An elderly Oregon woman who suffered from breast cancer took a prescription dose of barbituates recently, mixed the drugs with syrup, and washed down the concoction with a glass of brandy. She then drifted off to sleep.
And never woke up.
“I am looking forward to it,” said the woman, reportedly a grandmother in her mid-80’s, in a tape recording made two days before her suicide. “I will be relieved of all the stress I have.”
The unidentified woman’s death was initially believed to be the first under Oregon’s new doctor-assisted suicide law, but (Portland) Orgeonian revealed that she was actually the second patient to die under the state’s Measure 16. Few details about the earlier death were available.
Measure 16, reaffirmed by voters last fall, made Oregon the first state to allow its doctors to prescribe deadly drugs for the terminally ill.
“It is tragic that two patients have killed themselves with legal assistance of a doctor,” said Gayle Atteberry, executive director of Oregon Right to Life.

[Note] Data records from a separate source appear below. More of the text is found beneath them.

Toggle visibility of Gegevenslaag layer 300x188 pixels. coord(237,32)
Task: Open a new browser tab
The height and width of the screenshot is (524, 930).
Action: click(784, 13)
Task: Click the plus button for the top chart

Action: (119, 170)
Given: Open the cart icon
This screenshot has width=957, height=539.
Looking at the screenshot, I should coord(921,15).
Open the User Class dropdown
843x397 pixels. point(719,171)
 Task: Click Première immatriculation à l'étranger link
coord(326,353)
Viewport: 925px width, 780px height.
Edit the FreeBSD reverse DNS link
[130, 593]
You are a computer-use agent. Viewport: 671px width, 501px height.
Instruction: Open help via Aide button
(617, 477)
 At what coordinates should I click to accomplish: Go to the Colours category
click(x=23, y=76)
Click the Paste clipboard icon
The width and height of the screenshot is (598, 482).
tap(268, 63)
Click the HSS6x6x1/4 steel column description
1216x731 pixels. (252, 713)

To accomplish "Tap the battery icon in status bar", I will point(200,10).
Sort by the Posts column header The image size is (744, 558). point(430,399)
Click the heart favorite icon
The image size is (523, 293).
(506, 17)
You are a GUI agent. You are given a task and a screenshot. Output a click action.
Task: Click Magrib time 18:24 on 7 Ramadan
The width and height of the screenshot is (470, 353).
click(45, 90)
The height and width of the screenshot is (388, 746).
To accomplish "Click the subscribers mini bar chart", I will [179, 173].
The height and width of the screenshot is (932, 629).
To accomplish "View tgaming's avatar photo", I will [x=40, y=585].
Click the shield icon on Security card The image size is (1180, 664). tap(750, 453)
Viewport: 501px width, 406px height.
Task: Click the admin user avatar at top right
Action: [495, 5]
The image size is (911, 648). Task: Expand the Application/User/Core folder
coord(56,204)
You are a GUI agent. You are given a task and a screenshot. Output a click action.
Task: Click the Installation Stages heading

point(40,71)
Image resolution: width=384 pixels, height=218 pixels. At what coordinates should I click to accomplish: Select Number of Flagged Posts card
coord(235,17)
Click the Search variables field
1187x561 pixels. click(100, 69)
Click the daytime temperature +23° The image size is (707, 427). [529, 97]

Atteberry said she was troubled that the woman’s statement referred to her death as relieving stress rather than agonizing pain. In addition, both the woman’s regular physician and a second doctor reportedly refused to write the lethal prescription, fearing she was suffering depression.
“She went a Kevorkian-style doctor who had known her for just a few days before he wrote the prescription,” Atteberry said. “We had known that this type of scenario would and could happen, simply because Measure 16 does nothing to ensure that it won’t.”
Opponents of assisted-suicide are currently awaiting a final ruling from the US Justice Department as to whether doctors who prescribe lethal drugs are violating the Controlled Substance Act. Pro-lifers, meanwhile, are continuing with a lawsuit in hopes of obtaining permanent injunction against the law.
“It’s a sad thing when Oregon voters devalue the lives of those who are terminally ill and allow them something that is considered a crime for the rest of the states,” said attorney Richard Coleson, a co-counsel in the lawsuit.
Reprinted from Citizen (Focus on the Family “Issues Alert”) April 1, 1998.